BEGIN EXTRACTED RECORDS

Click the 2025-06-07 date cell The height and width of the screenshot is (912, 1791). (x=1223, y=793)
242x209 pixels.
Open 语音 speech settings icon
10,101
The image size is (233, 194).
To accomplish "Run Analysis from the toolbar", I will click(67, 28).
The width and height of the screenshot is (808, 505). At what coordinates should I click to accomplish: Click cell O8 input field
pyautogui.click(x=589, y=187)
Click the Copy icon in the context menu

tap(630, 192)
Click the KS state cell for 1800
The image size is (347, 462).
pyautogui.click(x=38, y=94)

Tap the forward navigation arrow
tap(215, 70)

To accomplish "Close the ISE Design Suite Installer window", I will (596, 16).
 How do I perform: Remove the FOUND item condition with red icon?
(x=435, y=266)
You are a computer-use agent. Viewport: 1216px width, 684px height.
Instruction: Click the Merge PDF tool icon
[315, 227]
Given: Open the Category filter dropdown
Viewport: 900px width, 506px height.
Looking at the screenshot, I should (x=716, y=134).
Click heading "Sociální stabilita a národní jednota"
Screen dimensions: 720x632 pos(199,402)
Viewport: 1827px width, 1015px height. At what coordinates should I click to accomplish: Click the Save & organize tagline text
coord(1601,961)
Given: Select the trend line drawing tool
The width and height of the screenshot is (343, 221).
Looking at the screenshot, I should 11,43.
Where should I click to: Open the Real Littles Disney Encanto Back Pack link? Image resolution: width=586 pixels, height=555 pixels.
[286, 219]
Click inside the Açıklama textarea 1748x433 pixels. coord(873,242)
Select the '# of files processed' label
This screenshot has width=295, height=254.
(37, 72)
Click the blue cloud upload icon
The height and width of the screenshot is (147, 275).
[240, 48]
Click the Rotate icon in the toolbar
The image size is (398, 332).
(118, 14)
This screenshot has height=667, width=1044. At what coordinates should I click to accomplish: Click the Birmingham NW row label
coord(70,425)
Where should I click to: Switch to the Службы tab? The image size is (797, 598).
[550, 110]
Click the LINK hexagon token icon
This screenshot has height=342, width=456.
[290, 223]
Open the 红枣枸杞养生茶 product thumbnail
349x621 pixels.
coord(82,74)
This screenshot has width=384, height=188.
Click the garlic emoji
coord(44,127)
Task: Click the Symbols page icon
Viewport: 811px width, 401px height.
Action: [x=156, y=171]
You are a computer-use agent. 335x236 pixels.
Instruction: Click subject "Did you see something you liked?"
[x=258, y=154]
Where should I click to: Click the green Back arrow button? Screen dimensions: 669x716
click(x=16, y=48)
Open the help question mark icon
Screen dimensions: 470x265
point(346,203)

END EXTRACTED RECORDS

## WHAT IS EXPECTED
Set down only the line containing "The width and height of the screenshot is (343, 221)." and the lines after it through the end, exactly as they appear above.

## SOLUTION FOR THIS TASK
The width and height of the screenshot is (343, 221).
Looking at the screenshot, I should 11,43.
Where should I click to: Open the Real Littles Disney Encanto Back Pack link? Image resolution: width=586 pixels, height=555 pixels.
[286, 219]
Click inside the Açıklama textarea 1748x433 pixels. coord(873,242)
Select the '# of files processed' label
This screenshot has width=295, height=254.
(37, 72)
Click the blue cloud upload icon
The height and width of the screenshot is (147, 275).
[240, 48]
Click the Rotate icon in the toolbar
The image size is (398, 332).
(118, 14)
This screenshot has height=667, width=1044. At what coordinates should I click to accomplish: Click the Birmingham NW row label
coord(70,425)
Where should I click to: Switch to the Службы tab? The image size is (797, 598).
[550, 110]
Click the LINK hexagon token icon
This screenshot has height=342, width=456.
[290, 223]
Open the 红枣枸杞养生茶 product thumbnail
349x621 pixels.
coord(82,74)
This screenshot has width=384, height=188.
Click the garlic emoji
coord(44,127)
Task: Click the Symbols page icon
Viewport: 811px width, 401px height.
Action: [x=156, y=171]
You are a computer-use agent. 335x236 pixels.
Instruction: Click subject "Did you see something you liked?"
[x=258, y=154]
Where should I click to: Click the green Back arrow button? Screen dimensions: 669x716
click(x=16, y=48)
Open the help question mark icon
Screen dimensions: 470x265
point(346,203)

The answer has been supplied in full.